China's tech-heavy ChiNext index which had more than doubled to be the world's hottest stock market, is down nearly 40 percent from this year's highs.
With U.S. markets closed on Friday in observance of Independence Day, market watchers will have plenty of time to mull the weak overnight employment data and its implications for monetary policymaking.
Employers hired 223,000 workers last month, fewer than the 230,000 increase forecast by economists polled by Reuters. The government also downgraded its reading on April and May job growth.
Investors had been hoping that solid improvement in the labour market would reinforce expectations that the U.S. Federal Reserve will raise interest rates as early as September.

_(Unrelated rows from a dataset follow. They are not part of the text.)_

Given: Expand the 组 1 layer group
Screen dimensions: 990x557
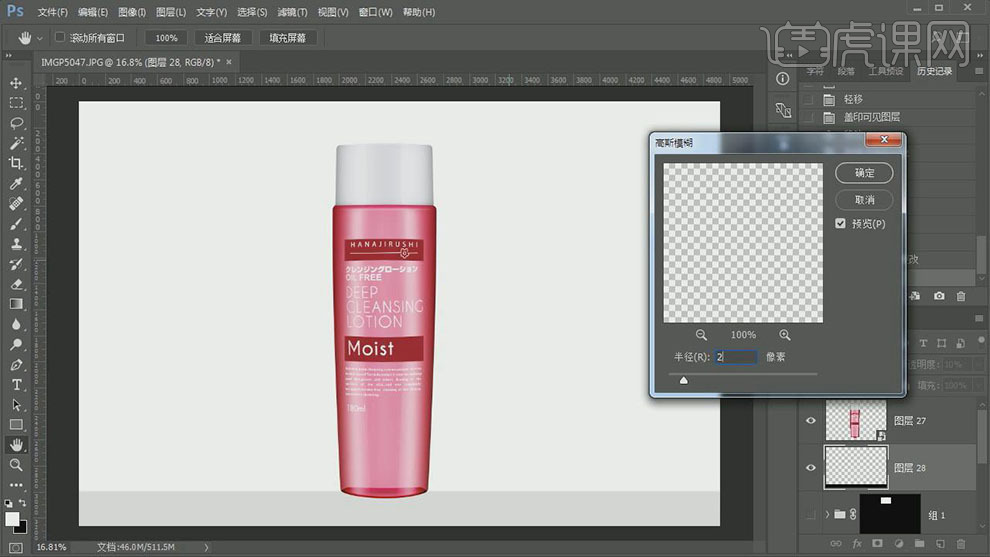Looking at the screenshot, I should point(827,515).
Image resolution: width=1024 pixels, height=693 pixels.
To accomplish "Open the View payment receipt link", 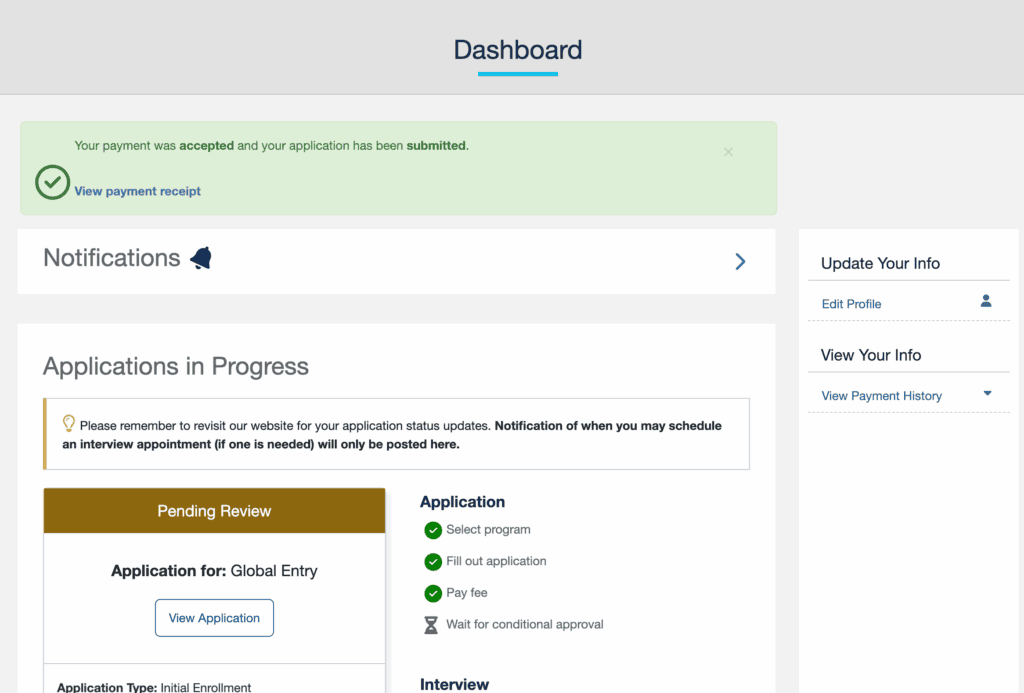I will point(138,191).
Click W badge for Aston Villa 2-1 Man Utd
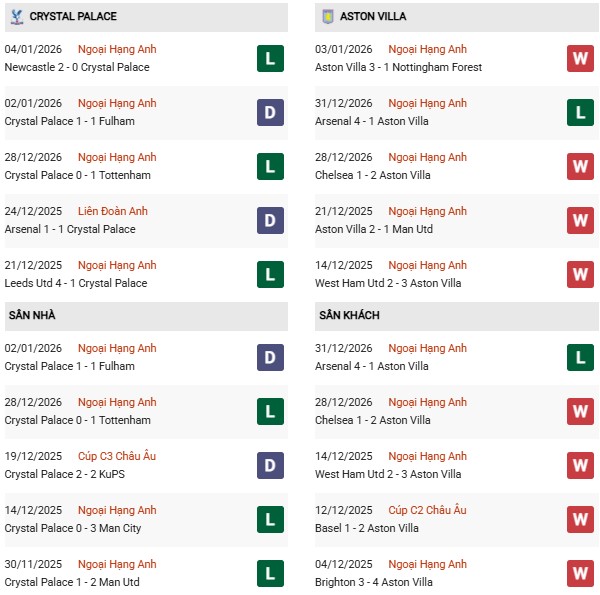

"It is not that market expectations have radically changed. But markets are pushing back their expectations a little bit. Some people who expected a September hike may now see a rate rise in December," said Yoshinori Shigemi, global market strategist at JPMorgan Asset Management.
U.S. interest rate futures price gained a few ticks following the data, with a hike in December now seen as less certain than before, despite recent comments from Fed officials that interest rates will likely be raised later this year.
The 10-year U.S. Treasuries yield was trading near the session's lows of 2.39 percent from a high of 2.470 percent hit just before the payroll data.
Caution reigned ahead of Greece's Sunday referendum on an international bailout deal that could ultimately determine whether it stays or not in the euro zone.
The International Monetary Fund warned on Thursday that Greece would need an extension of its European Union loans and a potentially a large debt writeoff if it cannot implement economic reforms and its growth slows.
"Investors will probably look to JPY as a risk-hedge going into the referendum," Steven Englander, global head of G10 FX strategy at Citi, said in a note to clients.
The dollar slipped after the overnight jobs data. Against the Japanese currency, it was changing hands at 123.08 yen, a shade above than Thursday's 123.04.
The euro was also steady on the day at 136.42 yen, and $1.1094.
In commodities trading, U.S. crude fell about 0.4 percent to $56.71, after data from Baker Hughes showed the number of rigs drilling for oil rose by 12 this week, the first rise since December.
Iron ore prices were under pressure, with Shanghai rebar futures hitting a record low on Thursday on demand concerns.
That in turn put pressure on the Australian dollar, which stood at $0.7586.